Miłosna historia

To był 3 czerwca. Koniec roku szkolnego. Byłam zagrożona z 5 przedmiotów.Nie potrafiłam sobie z tym poradzić.Ciągle się uczyłam,więc kiedy Patryk zaprosił mnie na swoją osiemnastkę bardzo sie ucieszyłam.

Zabrałam na nią ze sobą moją najbliższą koleżankę Jolkę.Zabawa zaczeła się o godz. 18.30 Na owej imprezie był też Sylwester. Był on opalonym , umięśnionym ,19 letnim blondynem,typ faceta coś ala Leonardo DIcaprio poprostu boski.Od razu na moje nieszczęcie zaczął flirtować z Jolką.Nawet nie wyobrażacie sobie mojej wściekłości.Wtedy pojawił się jej chłopak ,pijany i uderzył Sylwestra.Pobili się.Połowa towarzystwa była już zalana,włącznie z Jolką.Wtedy krzyknełam do chłopaka Jolki ,,Zostaw go" ,a że on jest moim przyjacielem z lat dzieciństwa o dziwo się posłuchał.

Wtedy podeszłam do Sylwestra i zobaczyłam ,że tamten drań rozwalił mu butelką rekę.Zaproponowałam mu ,że opatrzę mu ją.Poszliśmy do pokoju obok.Wyjełam z torebki bandaz i wodę utlenioną,bo akurat matka kazała mi to mi to kupić.Usunełam delikatnie szkło tkwiące w jego reku.Odkaziłam ją i zaczełam bandazować.,,Już mniej boli "zapytałam.Wtedy on mnie pocałował.,,Cudownie kotku"odpowiedział.Nie jestem taka łatwa jak myslicie ,nie wiem dlaczego to wtedy zrobiłam,ale nie żałuję.

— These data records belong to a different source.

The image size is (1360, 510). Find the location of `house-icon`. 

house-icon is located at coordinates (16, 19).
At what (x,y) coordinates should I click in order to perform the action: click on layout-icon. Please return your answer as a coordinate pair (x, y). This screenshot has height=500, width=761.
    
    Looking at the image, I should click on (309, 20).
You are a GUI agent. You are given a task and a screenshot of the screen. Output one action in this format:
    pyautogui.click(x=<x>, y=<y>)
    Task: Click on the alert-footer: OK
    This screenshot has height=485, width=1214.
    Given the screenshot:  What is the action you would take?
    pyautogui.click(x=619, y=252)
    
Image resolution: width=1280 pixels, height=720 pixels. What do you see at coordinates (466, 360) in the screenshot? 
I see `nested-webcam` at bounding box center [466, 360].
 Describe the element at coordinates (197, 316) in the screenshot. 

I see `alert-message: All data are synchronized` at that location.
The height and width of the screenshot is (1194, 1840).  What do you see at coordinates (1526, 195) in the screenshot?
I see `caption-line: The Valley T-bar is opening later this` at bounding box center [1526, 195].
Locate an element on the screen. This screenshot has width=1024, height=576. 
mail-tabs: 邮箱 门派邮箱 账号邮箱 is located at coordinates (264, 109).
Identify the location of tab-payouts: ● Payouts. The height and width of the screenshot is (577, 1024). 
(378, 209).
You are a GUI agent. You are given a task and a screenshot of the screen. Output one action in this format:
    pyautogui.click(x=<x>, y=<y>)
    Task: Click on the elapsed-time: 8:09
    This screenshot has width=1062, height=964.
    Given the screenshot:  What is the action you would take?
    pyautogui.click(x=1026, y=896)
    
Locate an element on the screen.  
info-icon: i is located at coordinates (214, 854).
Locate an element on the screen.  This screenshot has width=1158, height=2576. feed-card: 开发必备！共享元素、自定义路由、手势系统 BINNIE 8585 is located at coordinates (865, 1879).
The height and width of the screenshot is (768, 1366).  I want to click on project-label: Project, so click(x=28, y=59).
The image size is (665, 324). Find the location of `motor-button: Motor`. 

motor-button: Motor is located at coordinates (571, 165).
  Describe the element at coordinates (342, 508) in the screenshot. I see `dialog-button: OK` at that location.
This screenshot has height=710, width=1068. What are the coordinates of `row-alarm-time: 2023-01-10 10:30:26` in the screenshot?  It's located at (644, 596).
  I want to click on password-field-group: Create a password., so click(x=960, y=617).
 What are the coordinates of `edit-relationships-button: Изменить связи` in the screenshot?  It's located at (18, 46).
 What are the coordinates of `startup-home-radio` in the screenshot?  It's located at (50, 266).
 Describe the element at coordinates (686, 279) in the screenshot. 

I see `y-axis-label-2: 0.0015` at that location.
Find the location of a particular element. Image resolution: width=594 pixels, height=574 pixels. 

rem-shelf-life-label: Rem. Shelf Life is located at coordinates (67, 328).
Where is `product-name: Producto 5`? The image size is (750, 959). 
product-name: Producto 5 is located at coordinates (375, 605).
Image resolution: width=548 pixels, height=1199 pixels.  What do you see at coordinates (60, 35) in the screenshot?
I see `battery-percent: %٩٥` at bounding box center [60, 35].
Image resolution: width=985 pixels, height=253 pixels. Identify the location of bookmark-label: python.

Ja zrobiłam pierwszy krok.Dotknełam jego twarzy ,jego odrosty na niej tak przyjemnie drapały,obdarzyłam pocałunkami jego opalony i umięśniony kark.Zaczał całować moją szyję.Położyłam się na nim,rozpiełam mu koszulę,namiętnie całowalam jego umięśniony tors i brzuch,lizałam drażniłam.Wtedy on powiedział:,,Pragnę cię'' ,ja wtedy się uśmiechnełam.Rozpiął mi bluzeczkę i zdjął stanik.Obdarzył pocałunkami moje ramona ,szyjęi kark.Kiedy zwszedł do moich niedużych piersi osunełam się na łóżko.Całował i kąsał je delikatnie ,ssał.Było mi tak dobrze.Zjechał reką między moje uda,pod majteczki,nie broniłam się,włożył mi rękę miedzy moje uda i poczułam jego palce na mojej lechtaczce,włożył mi tam palce,ja włożyłam mu rekę do spodni i poczułam jak twardnieje,obciągnełam mu go w rękach i masowałam.Wtedy mu stanął.Krzyknełam,,Chcę cię poczuć wejdz we mnie".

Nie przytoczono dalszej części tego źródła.